[[ INPUT DATA, beginning ]]

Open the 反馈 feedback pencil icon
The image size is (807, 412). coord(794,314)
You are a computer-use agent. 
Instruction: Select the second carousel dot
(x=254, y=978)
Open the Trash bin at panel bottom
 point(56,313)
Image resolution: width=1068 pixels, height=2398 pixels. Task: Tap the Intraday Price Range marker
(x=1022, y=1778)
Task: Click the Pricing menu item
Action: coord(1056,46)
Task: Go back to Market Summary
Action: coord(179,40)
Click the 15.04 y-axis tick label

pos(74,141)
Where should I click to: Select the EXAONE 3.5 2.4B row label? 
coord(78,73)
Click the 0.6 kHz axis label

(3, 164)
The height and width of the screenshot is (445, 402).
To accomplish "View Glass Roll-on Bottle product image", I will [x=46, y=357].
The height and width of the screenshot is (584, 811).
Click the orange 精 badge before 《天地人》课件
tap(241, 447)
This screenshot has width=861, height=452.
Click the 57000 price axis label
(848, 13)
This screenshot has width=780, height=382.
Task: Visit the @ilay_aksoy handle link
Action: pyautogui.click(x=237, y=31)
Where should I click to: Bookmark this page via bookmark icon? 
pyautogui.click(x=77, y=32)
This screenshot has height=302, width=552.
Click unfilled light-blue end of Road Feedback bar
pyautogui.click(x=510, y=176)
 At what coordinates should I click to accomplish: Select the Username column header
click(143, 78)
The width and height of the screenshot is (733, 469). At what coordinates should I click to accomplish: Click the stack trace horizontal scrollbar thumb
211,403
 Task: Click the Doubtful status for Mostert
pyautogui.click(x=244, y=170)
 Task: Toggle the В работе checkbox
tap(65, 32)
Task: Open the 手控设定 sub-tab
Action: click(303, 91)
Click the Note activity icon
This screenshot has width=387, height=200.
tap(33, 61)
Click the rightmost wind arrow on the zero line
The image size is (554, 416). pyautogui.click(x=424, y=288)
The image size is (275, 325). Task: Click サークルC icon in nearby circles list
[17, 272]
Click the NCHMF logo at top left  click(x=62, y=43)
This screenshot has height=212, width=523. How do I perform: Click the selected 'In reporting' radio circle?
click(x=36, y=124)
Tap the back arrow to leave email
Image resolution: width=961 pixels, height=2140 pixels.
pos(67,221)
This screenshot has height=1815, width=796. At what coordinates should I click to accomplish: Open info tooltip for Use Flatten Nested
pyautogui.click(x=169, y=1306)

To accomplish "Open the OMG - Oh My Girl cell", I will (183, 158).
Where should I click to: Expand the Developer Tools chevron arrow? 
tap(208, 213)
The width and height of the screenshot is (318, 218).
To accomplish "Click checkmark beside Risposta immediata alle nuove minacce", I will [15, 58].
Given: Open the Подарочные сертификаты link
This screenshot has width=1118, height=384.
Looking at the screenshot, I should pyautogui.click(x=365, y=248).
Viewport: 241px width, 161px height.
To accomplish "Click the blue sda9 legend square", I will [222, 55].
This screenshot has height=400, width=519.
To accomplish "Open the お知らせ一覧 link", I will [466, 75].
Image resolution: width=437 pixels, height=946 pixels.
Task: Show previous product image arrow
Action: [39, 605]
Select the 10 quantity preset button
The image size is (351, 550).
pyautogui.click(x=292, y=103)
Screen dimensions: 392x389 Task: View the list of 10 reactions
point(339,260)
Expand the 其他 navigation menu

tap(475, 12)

[[ INPUT DATA, end ]]

### EXERCISE DETAILS
Set down the material above in full, keeping each line exactly as it is.

### RESULT OF THIS EXERCISE
Open the 反馈 feedback pencil icon
The image size is (807, 412). coord(794,314)
You are a computer-use agent. 
Instruction: Select the second carousel dot
(x=254, y=978)
Open the Trash bin at panel bottom
 point(56,313)
Image resolution: width=1068 pixels, height=2398 pixels. Task: Tap the Intraday Price Range marker
(x=1022, y=1778)
Task: Click the Pricing menu item
Action: coord(1056,46)
Task: Go back to Market Summary
Action: coord(179,40)
Click the 15.04 y-axis tick label

pos(74,141)
Where should I click to: Select the EXAONE 3.5 2.4B row label? 
coord(78,73)
Click the 0.6 kHz axis label

(3, 164)
The height and width of the screenshot is (445, 402).
To accomplish "View Glass Roll-on Bottle product image", I will [x=46, y=357].
The height and width of the screenshot is (584, 811).
Click the orange 精 badge before 《天地人》课件
tap(241, 447)
This screenshot has width=861, height=452.
Click the 57000 price axis label
(848, 13)
This screenshot has width=780, height=382.
Task: Visit the @ilay_aksoy handle link
Action: pyautogui.click(x=237, y=31)
Where should I click to: Bookmark this page via bookmark icon? 
pyautogui.click(x=77, y=32)
This screenshot has height=302, width=552.
Click unfilled light-blue end of Road Feedback bar
pyautogui.click(x=510, y=176)
 At what coordinates should I click to accomplish: Select the Username column header
click(143, 78)
The width and height of the screenshot is (733, 469). At what coordinates should I click to accomplish: Click the stack trace horizontal scrollbar thumb
211,403
 Task: Click the Doubtful status for Mostert
pyautogui.click(x=244, y=170)
 Task: Toggle the В работе checkbox
tap(65, 32)
Task: Open the 手控设定 sub-tab
Action: click(303, 91)
Click the Note activity icon
This screenshot has width=387, height=200.
tap(33, 61)
Click the rightmost wind arrow on the zero line
The image size is (554, 416). pyautogui.click(x=424, y=288)
The image size is (275, 325). Task: Click サークルC icon in nearby circles list
[17, 272]
Click the NCHMF logo at top left  click(x=62, y=43)
This screenshot has height=212, width=523. How do I perform: Click the selected 'In reporting' radio circle?
click(x=36, y=124)
Tap the back arrow to leave email
Image resolution: width=961 pixels, height=2140 pixels.
pos(67,221)
This screenshot has height=1815, width=796. At what coordinates should I click to accomplish: Open info tooltip for Use Flatten Nested
pyautogui.click(x=169, y=1306)

To accomplish "Open the OMG - Oh My Girl cell", I will (183, 158).
Where should I click to: Expand the Developer Tools chevron arrow? 
tap(208, 213)
The width and height of the screenshot is (318, 218).
To accomplish "Click checkmark beside Risposta immediata alle nuove minacce", I will [15, 58].
Given: Open the Подарочные сертификаты link
This screenshot has width=1118, height=384.
Looking at the screenshot, I should pyautogui.click(x=365, y=248).
Viewport: 241px width, 161px height.
To accomplish "Click the blue sda9 legend square", I will [222, 55].
This screenshot has height=400, width=519.
To accomplish "Open the お知らせ一覧 link", I will [466, 75].
Image resolution: width=437 pixels, height=946 pixels.
Task: Show previous product image arrow
Action: [39, 605]
Select the 10 quantity preset button
The image size is (351, 550).
pyautogui.click(x=292, y=103)
Screen dimensions: 392x389 Task: View the list of 10 reactions
point(339,260)
Expand the 其他 navigation menu

tap(475, 12)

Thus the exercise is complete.